Global Cinderellas: Migrant Domestics and Newly Rich Employers in Taiwan.
Pei-Chia Lan (Duke University Press, 2006)
Migrant women are the primary source of paid domestic labor around the world. Since the 1980s, the newly prosperous countries of East Asia have recruited foreign household workers at a rapidly increasing rate. Many come from the Philippines and Indonesia. Pei-Chia Lan interviewed and spent time with dozens of Filipina and Indonesian domestics working in and around Taipei as well as many of their Taiwanese employers. On the basis of the vivid ethnographic detail she collected, Lan provides a nuanced look at how boundaries between worker and employer are maintained and negotiated in private households. She also sheds light on the fate of the workers, “global Cinderellas” who seek an escape from poverty at home only to find themselves treated as disposable labor abroad.

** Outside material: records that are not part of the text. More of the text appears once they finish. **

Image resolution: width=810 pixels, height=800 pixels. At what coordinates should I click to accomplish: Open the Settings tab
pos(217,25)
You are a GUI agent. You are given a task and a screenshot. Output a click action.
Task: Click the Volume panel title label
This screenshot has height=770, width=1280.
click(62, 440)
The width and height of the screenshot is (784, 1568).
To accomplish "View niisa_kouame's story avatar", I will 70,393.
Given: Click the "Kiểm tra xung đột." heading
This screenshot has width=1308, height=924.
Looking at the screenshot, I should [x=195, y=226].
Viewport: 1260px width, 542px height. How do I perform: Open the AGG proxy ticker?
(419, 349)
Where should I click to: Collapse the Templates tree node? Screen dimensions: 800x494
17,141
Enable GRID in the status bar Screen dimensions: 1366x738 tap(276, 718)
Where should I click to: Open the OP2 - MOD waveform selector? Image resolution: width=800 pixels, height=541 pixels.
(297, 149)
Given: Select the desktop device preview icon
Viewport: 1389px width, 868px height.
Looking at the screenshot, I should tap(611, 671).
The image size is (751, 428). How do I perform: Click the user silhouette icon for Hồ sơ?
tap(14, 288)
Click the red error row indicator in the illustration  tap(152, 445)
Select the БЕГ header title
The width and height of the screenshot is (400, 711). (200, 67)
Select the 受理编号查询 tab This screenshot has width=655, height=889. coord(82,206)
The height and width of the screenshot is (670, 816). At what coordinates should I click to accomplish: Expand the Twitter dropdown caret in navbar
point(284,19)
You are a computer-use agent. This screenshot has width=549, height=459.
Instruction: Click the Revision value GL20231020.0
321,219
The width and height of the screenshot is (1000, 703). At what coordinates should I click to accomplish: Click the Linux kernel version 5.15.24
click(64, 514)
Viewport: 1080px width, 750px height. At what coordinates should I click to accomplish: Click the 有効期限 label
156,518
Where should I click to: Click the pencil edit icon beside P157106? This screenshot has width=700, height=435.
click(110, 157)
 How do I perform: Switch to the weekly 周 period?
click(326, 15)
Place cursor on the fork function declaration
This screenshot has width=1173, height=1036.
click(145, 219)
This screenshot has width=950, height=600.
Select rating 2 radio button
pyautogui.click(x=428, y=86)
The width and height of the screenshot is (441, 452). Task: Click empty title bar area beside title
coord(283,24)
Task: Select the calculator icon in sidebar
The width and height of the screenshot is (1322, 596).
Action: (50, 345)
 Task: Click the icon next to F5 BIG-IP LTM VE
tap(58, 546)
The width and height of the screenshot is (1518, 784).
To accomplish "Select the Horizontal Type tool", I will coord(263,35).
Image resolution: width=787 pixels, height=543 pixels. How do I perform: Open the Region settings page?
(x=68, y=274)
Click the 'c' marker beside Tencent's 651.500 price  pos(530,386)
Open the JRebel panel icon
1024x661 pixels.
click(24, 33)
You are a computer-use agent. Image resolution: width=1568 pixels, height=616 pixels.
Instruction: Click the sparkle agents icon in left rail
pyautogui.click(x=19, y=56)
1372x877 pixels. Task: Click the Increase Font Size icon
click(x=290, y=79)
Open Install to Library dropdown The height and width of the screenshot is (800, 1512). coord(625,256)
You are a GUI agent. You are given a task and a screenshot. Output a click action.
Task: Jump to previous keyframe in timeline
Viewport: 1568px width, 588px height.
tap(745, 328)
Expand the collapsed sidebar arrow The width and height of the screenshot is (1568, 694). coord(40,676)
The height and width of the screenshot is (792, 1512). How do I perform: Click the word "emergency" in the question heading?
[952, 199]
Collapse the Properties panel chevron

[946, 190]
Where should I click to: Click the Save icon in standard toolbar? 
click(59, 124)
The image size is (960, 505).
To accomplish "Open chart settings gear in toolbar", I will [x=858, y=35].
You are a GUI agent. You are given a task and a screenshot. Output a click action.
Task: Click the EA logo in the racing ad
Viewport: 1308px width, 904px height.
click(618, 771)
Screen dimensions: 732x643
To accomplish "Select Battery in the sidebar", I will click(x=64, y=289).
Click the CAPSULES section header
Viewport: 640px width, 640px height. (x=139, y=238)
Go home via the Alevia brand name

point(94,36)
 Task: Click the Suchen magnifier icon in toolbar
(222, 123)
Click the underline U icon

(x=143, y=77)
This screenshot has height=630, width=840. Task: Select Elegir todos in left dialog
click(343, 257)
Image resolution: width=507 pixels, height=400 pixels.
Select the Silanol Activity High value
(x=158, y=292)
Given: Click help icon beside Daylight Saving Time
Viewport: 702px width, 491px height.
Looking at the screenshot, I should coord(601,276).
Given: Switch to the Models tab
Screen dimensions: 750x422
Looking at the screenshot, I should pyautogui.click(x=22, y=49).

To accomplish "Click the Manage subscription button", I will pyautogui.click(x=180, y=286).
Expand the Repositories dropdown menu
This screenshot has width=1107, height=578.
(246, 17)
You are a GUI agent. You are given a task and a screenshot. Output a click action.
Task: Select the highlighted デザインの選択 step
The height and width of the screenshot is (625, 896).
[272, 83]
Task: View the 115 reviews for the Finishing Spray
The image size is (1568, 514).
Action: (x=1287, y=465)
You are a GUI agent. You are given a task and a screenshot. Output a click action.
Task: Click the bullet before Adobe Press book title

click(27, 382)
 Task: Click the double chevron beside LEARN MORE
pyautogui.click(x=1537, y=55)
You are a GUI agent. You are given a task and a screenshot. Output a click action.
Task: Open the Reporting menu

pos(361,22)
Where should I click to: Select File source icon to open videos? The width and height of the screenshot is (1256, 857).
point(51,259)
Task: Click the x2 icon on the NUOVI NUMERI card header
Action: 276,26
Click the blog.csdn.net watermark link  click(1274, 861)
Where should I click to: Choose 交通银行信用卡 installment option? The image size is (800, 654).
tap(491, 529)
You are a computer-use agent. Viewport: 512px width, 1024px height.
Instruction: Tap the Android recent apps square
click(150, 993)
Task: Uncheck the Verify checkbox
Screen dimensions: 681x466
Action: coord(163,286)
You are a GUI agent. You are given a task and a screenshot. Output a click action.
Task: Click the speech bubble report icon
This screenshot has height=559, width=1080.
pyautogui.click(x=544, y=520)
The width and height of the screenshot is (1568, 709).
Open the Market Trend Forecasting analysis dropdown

Lan demonstrates how economic disparities, immigration policies, race, ethnicity, and gender intersect in the relationship between the migrant workers and their Taiwanese employers. The employers are eager to flex their recently acquired financial muscle; many are first-generation career women as well as first-generation employers. The domestics are recruited from abroad as contract and “guest” workers; restrictive immigration policies prohibit them from seeking permanent residence or transferring from one employer to another. They care for Taiwanese families’ children, often having left their own behind. Throughout Global Cinderellas, Lan pays particular attention to how the women she studied identify themselves in relation to “others”—whether they be of different classes, nationalities, ethnicities, or education levels. In so doing, she offers a framework for thinking about how migrant workers and their employers understand themselves in the midst of dynamic transnational labor flows.